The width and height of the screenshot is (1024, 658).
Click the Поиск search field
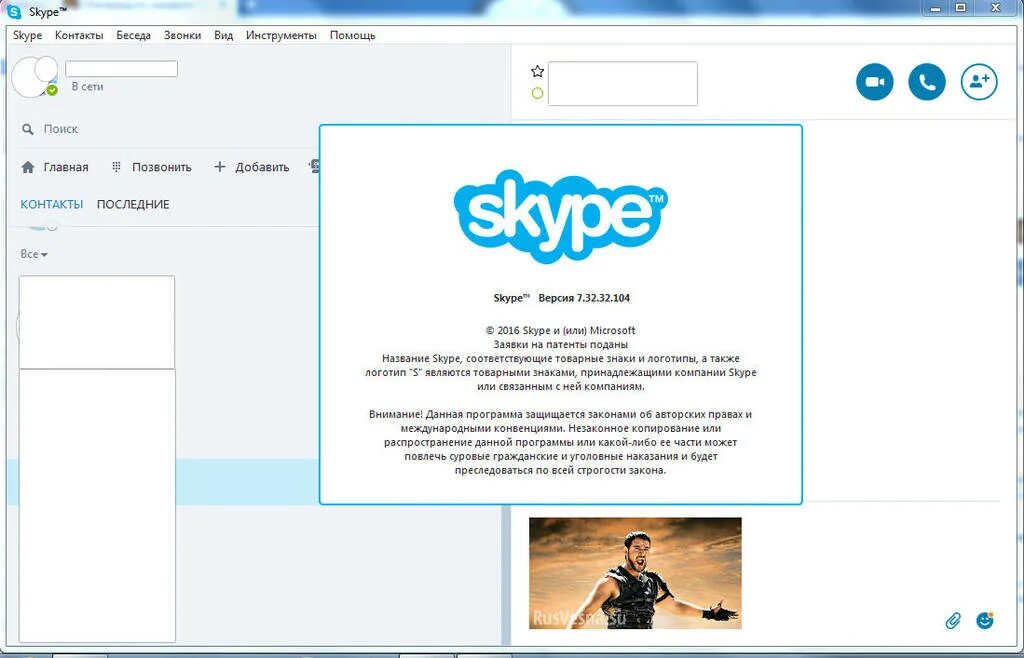(x=60, y=129)
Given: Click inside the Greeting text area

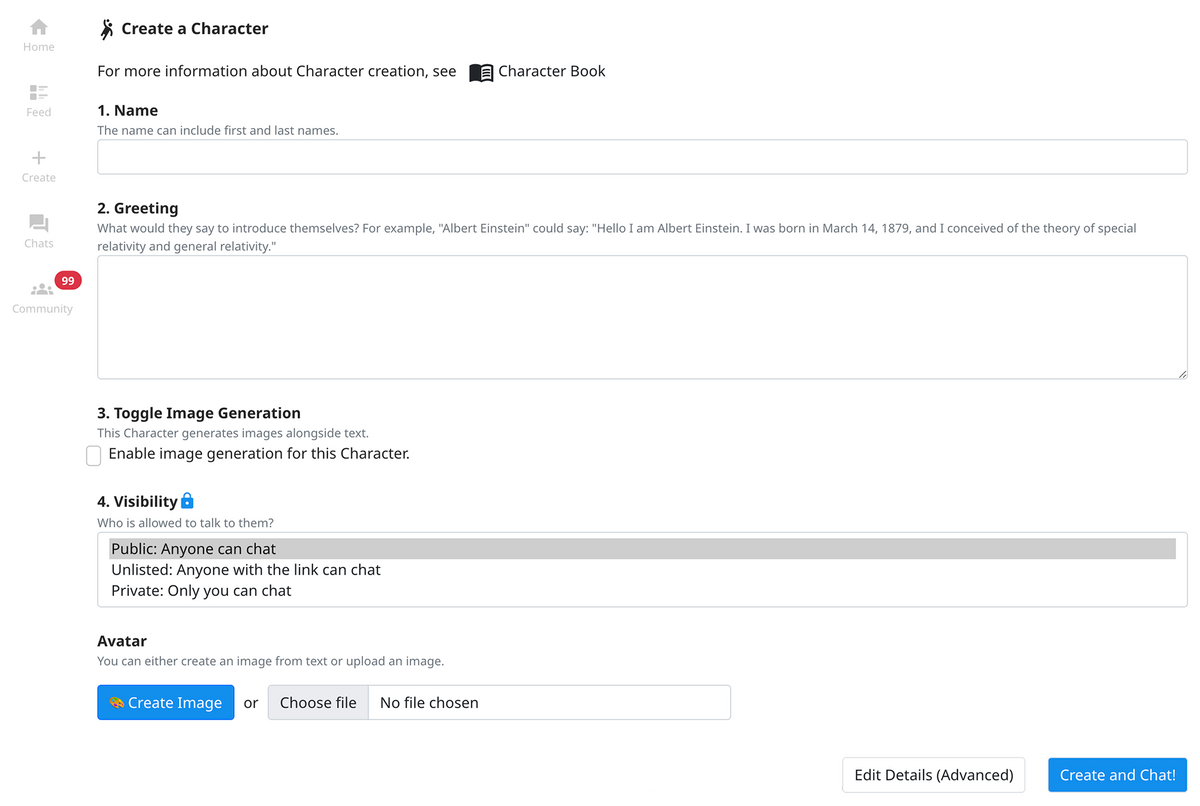Looking at the screenshot, I should point(641,317).
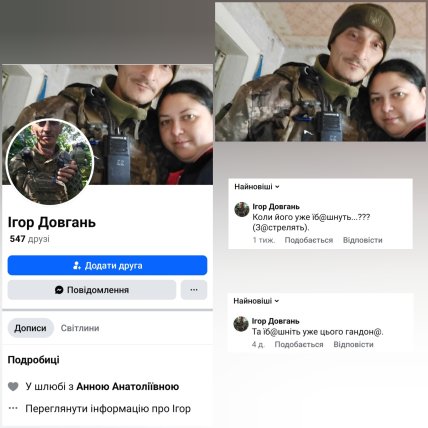Click Переглянути інформацію про Ігор
The height and width of the screenshot is (428, 428).
[x=108, y=408]
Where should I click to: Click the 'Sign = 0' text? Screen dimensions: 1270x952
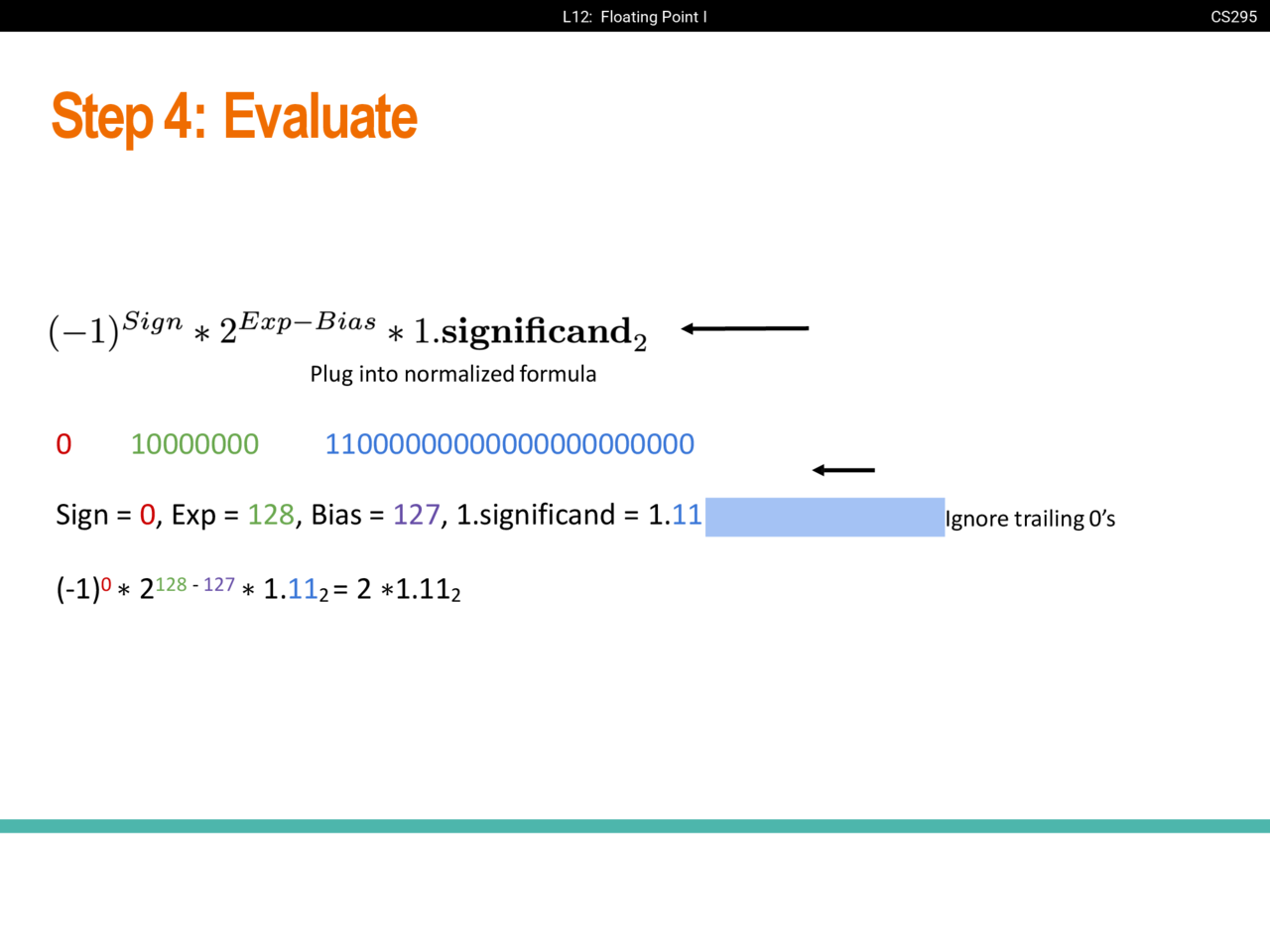point(105,515)
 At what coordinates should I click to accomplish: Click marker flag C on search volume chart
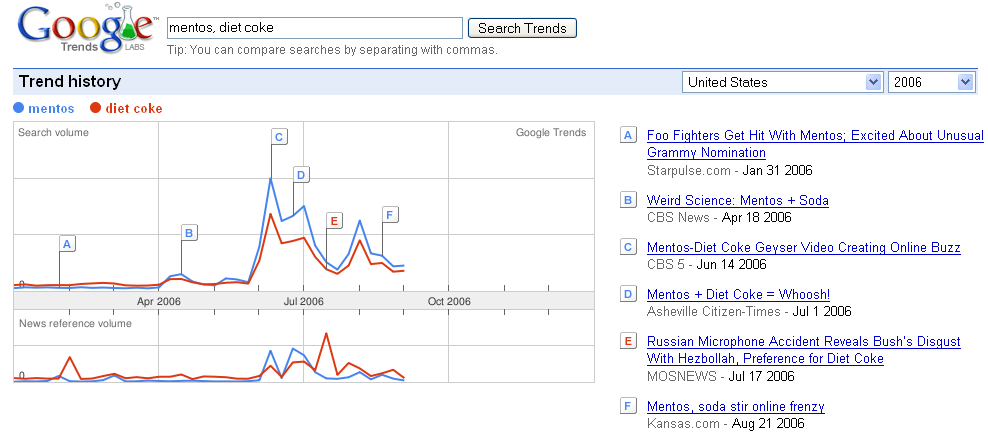click(279, 137)
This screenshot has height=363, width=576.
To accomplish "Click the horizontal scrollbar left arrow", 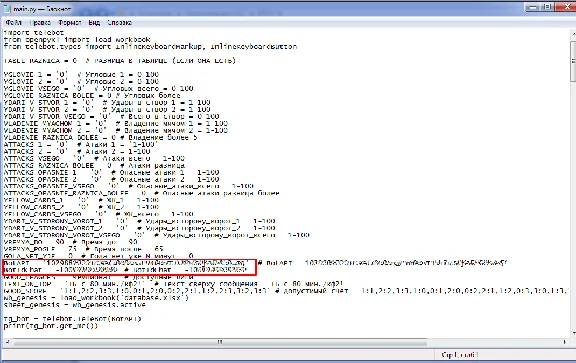I will pyautogui.click(x=7, y=342).
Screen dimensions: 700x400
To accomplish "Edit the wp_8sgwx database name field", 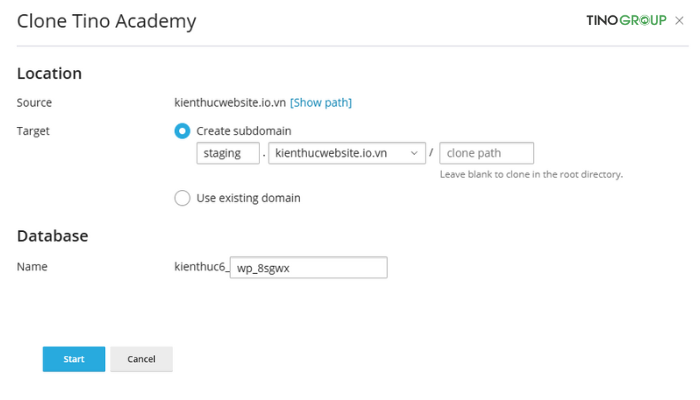I will (x=308, y=267).
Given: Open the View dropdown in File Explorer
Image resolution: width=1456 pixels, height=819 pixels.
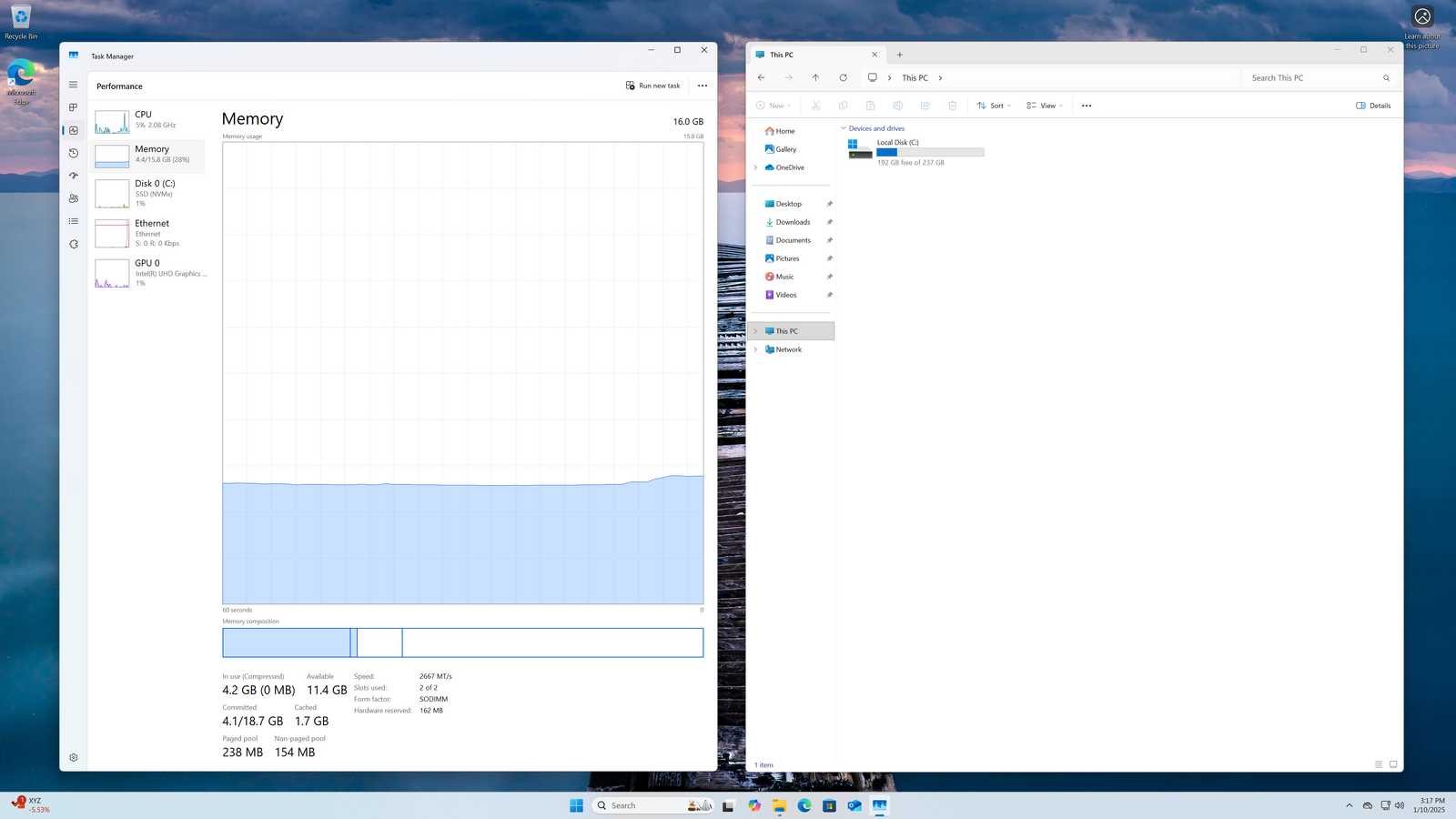Looking at the screenshot, I should [1045, 106].
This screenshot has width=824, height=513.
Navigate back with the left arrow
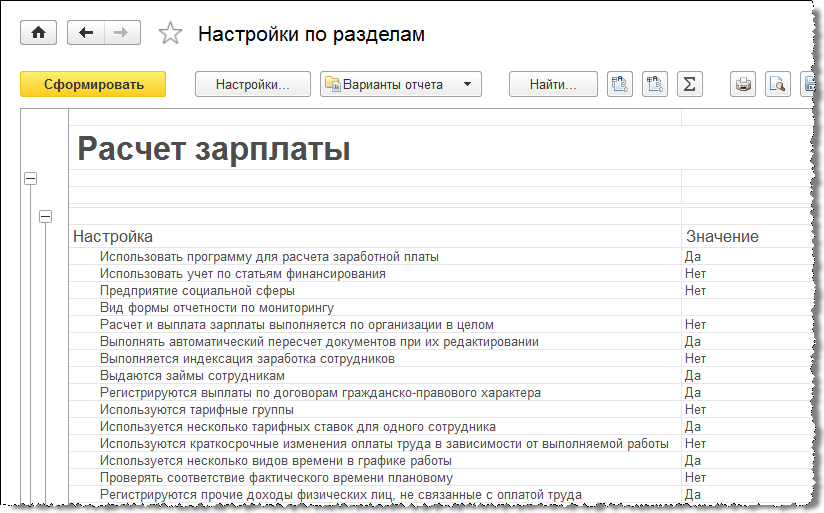click(x=86, y=33)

****************

- **WORK REQUIRED**: Starting with the line that has "Image resolution: width=1456" and ending with the last line of the records, retype every line exactly and only those lines. Do not include the pictures.

- **COMPLETED EXERCISE**:
Image resolution: width=1456 pixels, height=819 pixels.
Looking at the screenshot, I should [1045, 106].
This screenshot has width=824, height=513.
Navigate back with the left arrow
click(x=86, y=33)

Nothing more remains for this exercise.